> _Excerpt provided_:
————————
I had a rather interesting bug the other day.

On XBox, we're hooking and overriding everything we can in terms of memory allocation, both to get an overview of what is happening in the retrofitted-from-PC title, and to tweak and better control it. Since everything is statically linked, and there's support for this kind of stuff from the console, there's no need for nasty DLL injection hacks and other complicated stuff; you hook it, you start the app, and even before the first line of main executes you've seen tons of allocs fly by just from the CRT kicking itself up and running.

So we make a heap when we see the first request coming in, and direct some requests to that heap. The strange bug we saw was that data would be created, the app would continue booting for a while, and then suddenly the code decided to create the data again. Something like this:

struct heap_t

{

  heap_t() : heap(0) {}

  void create() { heap = make_xbox_heap(); }

  void *heap;

};



heap_t the_heap;



void do_alloc()

{

  if (!the_heap.heap)

    the_heap.create(); // ***



  ... // alloc from the_heap

}

As said, create() works fine, heap != 0, it's all good... and then suddenly we start over and reach that line marked with *** again.

After some head scratching and going through the usual suspects (multithreading? out of bounds overwrite?), I thought of the C++ requirements for global objects. The spec says that these objects need to be constructed properly before execution first gets to any code in the module. There's no guarantee that all the global objects would, for example, be constructed (ie. have had their constructor called) before the first line of main() is reached. There's also no guarantee about the order several global objects are constructed in; all objects in one single cpp file will be constructed in top-to-bottom order, but the objects in a.cpp may be created before those in b.cpp, or after -- it's up to the compiler.
————————
> _Exercise set_:
(1) Reproduce the passage of the Xbox heap post between "I had a rather" and "up and running.", inclusive, keeping every word as it appears.
(2) Pick up the Xbox heap post after its final sentence and keep writing it.

> _Data block_:
————————
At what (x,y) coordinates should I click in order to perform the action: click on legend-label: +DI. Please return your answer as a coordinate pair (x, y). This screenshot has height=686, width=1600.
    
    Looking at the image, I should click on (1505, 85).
————————
> _Answer list_:
(1)
I had a rather interesting bug the other day.

On XBox, we're hooking and overriding everything we can in terms of memory allocation, both to get an overview of what is happening in the retrofitted-from-PC title, and to tweak and better control it. Since everything is statically linked, and there's support for this kind of stuff from the console, there's no need for nasty DLL injection hacks and other complicated stuff; you hook it, you start the app, and even before the first line of main executes you've seen tons of allocs fly by just from the CRT kicking itself up and running.

(2)
So... could it be that somehow the constructor got called twice? Is some other cpp file doing something weird with extern heap_t the_heap?

Putting a breakpoint in the constructor reveals that it is called only once... and this after we reached ***.

Ok, now the pieces fall together; what's happening is that we're so low in CRT-alloc-hook land, that we've managed to reach this code before the compiler/CRT had a chance to go through the list of constructors to call for this file, properly initing the_heap via heap_t().

So... how come we didn't get crap in the_heap.heap and nicely executed the *** line rather than carrying on with a corrupt heap handle? It's nicely zero, even in non-Debug builds...

Answer: because heap_t is a POD. Out with the spec again, a struct or class is a POD, or Plain Old Data(structure) if it has no virtuals, and all its members have a trivial constructor. In other words, a struct is a POD if it is so simple to construct, that the compiler can safely skip the constructor and just sort of "memset" the struct to zero and be done with it. And that's exactly what the spec demands: heap_t is a POD, and so must be initialized with all zero.

So... did we just get very lucky (or unlucky) that the first alloc callback happened to come after the memset, but before the constructor call? In fact, why didn't the compiler skip the memset at all, seeing as the POD has a constructor?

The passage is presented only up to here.